Inside my house it will be hot and humid. There will be dust bunnies in the corners. Stuff will pile up: mail, notes to self, grocery lists, and intended gifts. Laundry baskets will overflow. Dirty dishes too. Houseplants will wilt. I'll finally notice, but mostly I'll be outside. I'll be weeding, watering, and wandering. I'll replant, rearrange, and rest. I'll be at the beach, holding my grandson, and exploring. Well, also teaching full-time. But just full-time, no extras. Well, just a few extras. 

When summer comes I'll be a grandmother and a gardener. 

Saturday, March 15, 2014

twinkie whoopie pie

You know how when you were a kid, Twinkies tasted so good? Then you grow up and eat them again and they're horrible. Tasteless chemical nothingness.

Well today I had a whoopie pie that was as good as my memory of childhood Twinkies. A student brought a box of whoopie pies from a bakery, which bakery I do not know. That's probably a good thing. Anyway, the cake was moist dense delicious vanilla maybe with a touch of banana.
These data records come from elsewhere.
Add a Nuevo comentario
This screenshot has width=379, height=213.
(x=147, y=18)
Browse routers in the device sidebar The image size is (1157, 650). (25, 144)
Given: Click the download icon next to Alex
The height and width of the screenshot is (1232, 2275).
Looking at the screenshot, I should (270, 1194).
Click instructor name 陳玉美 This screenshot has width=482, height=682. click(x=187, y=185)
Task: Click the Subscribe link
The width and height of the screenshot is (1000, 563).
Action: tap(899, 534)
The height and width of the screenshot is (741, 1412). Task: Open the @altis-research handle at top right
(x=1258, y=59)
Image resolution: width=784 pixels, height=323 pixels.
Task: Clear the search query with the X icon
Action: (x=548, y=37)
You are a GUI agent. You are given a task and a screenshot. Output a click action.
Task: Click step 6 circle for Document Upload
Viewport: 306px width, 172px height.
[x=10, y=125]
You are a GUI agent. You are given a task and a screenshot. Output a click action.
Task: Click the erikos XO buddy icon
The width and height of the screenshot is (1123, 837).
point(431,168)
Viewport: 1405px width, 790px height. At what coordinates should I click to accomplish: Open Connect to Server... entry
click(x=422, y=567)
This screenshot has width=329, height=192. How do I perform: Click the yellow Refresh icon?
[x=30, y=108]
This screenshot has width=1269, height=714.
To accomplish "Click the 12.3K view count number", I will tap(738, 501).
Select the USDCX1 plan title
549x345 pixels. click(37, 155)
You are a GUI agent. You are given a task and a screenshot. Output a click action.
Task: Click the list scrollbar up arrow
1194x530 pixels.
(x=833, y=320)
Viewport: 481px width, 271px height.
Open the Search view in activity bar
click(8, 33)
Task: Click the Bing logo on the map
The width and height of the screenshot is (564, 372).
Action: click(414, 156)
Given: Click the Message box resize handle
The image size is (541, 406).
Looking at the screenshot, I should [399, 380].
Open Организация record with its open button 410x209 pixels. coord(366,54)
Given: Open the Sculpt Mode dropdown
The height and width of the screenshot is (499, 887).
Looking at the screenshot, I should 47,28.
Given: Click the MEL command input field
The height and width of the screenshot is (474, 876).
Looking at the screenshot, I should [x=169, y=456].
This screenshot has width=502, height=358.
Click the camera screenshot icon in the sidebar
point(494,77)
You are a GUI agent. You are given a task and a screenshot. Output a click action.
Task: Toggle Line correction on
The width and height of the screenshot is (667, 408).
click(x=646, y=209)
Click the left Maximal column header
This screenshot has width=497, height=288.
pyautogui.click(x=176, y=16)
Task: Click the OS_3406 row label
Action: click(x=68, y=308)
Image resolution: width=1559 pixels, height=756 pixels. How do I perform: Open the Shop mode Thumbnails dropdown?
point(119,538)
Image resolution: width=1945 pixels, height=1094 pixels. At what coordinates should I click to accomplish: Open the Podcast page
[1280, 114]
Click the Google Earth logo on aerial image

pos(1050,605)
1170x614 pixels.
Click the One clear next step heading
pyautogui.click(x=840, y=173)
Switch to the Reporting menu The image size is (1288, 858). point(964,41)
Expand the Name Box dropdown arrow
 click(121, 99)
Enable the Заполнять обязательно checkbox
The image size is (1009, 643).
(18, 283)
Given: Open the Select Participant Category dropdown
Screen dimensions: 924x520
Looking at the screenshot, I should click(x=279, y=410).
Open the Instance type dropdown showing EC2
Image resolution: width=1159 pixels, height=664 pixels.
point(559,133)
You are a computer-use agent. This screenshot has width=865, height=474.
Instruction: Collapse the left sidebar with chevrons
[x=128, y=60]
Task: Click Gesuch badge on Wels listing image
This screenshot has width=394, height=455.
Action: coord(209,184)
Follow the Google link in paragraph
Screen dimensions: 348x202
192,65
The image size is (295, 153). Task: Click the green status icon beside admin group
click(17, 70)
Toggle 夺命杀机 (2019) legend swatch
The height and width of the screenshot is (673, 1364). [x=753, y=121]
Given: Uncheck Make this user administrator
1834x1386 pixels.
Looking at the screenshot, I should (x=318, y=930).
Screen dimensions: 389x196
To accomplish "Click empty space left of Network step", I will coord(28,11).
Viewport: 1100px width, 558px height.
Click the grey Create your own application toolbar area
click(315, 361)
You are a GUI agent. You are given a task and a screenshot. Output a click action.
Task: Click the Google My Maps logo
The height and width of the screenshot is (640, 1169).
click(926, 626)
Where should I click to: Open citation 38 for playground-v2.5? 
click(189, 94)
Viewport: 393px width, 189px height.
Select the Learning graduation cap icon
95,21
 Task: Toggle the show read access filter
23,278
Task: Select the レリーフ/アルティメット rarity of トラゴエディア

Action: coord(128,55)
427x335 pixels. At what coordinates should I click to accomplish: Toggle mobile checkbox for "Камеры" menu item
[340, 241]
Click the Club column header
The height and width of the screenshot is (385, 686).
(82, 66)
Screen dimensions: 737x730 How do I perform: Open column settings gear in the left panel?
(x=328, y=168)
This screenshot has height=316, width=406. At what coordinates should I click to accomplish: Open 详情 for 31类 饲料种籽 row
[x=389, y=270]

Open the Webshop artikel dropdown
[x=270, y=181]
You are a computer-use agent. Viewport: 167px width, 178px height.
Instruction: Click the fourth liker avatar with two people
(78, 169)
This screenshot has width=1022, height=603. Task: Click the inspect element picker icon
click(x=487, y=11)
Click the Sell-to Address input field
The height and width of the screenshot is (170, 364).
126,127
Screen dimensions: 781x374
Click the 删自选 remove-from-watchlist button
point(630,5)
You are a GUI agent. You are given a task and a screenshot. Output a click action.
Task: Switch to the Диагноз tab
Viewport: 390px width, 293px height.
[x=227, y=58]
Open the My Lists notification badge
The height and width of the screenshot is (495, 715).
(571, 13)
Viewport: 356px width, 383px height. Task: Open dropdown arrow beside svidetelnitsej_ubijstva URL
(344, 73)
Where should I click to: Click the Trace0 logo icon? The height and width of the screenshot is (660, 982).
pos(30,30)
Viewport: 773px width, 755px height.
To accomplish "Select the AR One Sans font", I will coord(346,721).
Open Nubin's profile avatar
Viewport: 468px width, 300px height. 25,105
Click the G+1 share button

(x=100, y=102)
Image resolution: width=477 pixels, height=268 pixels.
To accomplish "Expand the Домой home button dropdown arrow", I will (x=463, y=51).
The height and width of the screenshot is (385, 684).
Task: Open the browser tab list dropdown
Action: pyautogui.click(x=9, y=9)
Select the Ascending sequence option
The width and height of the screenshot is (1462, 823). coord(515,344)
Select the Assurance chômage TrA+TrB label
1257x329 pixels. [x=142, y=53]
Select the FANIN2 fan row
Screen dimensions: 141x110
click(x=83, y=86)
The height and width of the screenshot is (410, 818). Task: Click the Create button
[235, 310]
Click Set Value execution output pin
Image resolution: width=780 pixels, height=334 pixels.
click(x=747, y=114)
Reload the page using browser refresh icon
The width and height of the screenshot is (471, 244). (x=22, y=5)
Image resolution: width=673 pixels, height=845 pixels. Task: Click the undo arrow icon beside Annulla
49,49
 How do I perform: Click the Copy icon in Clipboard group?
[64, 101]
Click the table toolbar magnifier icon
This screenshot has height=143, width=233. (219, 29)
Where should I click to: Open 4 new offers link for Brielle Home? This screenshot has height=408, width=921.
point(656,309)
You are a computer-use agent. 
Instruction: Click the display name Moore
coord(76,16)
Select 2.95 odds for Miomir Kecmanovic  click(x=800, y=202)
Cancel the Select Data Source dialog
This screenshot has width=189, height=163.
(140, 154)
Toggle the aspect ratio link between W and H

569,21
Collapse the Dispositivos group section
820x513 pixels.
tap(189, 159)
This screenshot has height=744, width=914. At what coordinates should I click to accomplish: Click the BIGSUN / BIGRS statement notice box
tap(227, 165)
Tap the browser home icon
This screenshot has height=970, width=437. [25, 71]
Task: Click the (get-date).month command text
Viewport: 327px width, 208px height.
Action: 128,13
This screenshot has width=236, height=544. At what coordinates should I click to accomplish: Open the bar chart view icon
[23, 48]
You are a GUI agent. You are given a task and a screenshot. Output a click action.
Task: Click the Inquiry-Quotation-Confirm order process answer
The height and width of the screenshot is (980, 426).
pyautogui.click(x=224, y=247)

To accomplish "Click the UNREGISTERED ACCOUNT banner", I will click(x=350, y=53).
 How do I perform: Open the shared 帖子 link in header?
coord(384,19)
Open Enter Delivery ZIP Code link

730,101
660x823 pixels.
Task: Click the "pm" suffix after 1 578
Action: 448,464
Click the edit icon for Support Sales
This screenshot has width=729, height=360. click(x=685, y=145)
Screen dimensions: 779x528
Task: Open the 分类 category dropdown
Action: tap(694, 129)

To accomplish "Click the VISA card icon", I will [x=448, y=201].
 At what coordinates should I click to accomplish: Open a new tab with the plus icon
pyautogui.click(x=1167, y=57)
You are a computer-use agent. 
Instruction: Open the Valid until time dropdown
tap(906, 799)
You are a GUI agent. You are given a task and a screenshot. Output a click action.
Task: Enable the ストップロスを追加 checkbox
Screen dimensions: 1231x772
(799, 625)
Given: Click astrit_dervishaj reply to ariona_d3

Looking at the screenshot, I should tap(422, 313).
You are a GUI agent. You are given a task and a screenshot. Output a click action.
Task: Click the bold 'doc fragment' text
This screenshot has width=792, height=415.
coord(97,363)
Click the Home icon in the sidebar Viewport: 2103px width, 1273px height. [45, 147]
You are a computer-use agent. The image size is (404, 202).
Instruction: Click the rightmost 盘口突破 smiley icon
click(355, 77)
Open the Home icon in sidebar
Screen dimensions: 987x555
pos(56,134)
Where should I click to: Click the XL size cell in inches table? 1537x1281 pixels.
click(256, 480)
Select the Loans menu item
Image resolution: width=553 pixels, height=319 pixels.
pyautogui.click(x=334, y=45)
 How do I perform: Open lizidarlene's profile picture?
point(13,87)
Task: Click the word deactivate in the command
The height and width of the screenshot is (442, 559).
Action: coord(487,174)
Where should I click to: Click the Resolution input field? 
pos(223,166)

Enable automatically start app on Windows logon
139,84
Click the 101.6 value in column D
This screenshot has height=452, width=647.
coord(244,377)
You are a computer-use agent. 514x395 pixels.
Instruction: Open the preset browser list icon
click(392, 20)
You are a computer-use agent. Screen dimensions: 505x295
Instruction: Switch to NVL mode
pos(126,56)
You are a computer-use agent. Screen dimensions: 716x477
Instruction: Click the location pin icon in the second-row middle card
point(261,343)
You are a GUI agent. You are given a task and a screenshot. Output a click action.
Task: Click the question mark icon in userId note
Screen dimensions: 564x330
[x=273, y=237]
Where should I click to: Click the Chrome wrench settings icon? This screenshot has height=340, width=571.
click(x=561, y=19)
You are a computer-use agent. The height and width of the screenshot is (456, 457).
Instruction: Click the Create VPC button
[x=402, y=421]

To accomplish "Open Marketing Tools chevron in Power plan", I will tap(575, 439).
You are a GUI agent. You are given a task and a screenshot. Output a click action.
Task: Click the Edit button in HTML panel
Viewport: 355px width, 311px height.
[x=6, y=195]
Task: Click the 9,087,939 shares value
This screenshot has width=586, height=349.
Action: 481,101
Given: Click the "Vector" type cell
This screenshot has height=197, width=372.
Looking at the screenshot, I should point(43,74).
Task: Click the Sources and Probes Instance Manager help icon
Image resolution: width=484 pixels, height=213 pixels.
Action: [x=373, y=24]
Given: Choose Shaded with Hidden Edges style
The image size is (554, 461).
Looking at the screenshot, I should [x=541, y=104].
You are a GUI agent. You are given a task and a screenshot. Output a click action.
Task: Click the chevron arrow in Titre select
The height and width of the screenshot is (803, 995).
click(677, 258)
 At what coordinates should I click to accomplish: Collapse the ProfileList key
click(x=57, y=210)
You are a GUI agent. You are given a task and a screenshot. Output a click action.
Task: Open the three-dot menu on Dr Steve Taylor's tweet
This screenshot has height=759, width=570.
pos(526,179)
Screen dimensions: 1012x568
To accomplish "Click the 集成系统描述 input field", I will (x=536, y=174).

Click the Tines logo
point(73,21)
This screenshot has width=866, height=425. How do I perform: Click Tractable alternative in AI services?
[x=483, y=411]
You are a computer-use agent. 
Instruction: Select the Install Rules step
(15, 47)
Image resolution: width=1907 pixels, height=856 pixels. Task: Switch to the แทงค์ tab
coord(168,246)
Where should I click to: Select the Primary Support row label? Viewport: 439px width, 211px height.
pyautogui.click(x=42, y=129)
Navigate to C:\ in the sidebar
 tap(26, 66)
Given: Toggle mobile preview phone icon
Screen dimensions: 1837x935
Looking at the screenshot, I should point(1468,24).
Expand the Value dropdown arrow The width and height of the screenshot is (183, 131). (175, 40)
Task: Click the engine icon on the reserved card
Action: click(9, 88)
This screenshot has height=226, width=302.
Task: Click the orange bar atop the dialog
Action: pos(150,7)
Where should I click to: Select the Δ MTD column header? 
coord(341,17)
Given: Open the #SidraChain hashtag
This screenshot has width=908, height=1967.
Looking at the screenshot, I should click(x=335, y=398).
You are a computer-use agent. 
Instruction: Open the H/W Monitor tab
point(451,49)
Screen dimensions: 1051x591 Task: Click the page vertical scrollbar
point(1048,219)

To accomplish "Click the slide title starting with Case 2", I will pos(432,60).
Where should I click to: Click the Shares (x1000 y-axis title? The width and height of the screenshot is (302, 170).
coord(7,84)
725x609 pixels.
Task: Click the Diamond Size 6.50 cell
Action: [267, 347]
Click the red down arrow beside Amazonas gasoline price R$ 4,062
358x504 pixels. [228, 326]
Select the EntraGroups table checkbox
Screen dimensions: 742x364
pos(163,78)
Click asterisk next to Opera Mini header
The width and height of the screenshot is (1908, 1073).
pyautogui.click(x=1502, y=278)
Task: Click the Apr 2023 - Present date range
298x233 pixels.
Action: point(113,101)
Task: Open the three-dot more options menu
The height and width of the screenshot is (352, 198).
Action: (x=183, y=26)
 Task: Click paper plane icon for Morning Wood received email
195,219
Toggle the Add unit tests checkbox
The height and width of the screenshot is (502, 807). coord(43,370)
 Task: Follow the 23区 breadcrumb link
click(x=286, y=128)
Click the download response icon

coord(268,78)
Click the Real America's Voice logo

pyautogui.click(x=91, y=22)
The filling was fluffy white cream, not too sweet, not too much of it. 

Monday, March 10, 2014

little pond

Last night I went down to the basement to get some curtains.

I saw the rug first. Then I heard the drips. I looked up and saw the soaked wood, looked down at the dark stain on the rug. Pulled the rug back and there was a pond. I pictured the rooms above. Refrigerator?

Pulled it away from the wall, nothing there. Sink? Looked under the sink. Oh, look at that. There's a fountain coming out of that pipe. There was a spigot handle, the kind that looks like a wheel. I turned it. Worse. Turned it the other way. Better? Ran back downstairs. Still coming down like a spring shower.

I set a fan in front of the pond. Checked the drips every fifteen minutes and after an hour they stopped.

Plumber came today, chatty fellow. Put his back out this weekend, sat too long doing his taxes. So he twisted and groaned on my kitchen floor for about 10 minutes, replaced the worn out pipe. Bonus: he switched the hot and cold pipes so now my hot water is controlled on the left like everywhere else. 

and then...

We were sharing Reiki.

I was spacing out, soft eyes, looking at the pattern of light and dark where the wall met the ceiling. There was tinkly music playing, no one was speaking. I heard a tiny noise and turned my head.

One of the practitioners pitched forward onto the woman on the table. The person beside me stepped back, and I rushed to the falling woman, put my arm around her, and lowered her to the floor. "Get the front desk," I told one person, "Get a glass of water," I said to another. I get bossy in a crisis.

We sat on the floor. "I'm OK," she said. "What happened? I was standing up and now I'm on the floor."

It was her first time sharing Reiki. She hasn't even been attuned yet. She told me that she can't stand to be near power lines; she feels the electricity pulsing uncomfortably through her body. She told me she felt the Reiki like tingling in her hands and down her legs. Said she'd never passed out before. Said she ate today, said she felt hot just before.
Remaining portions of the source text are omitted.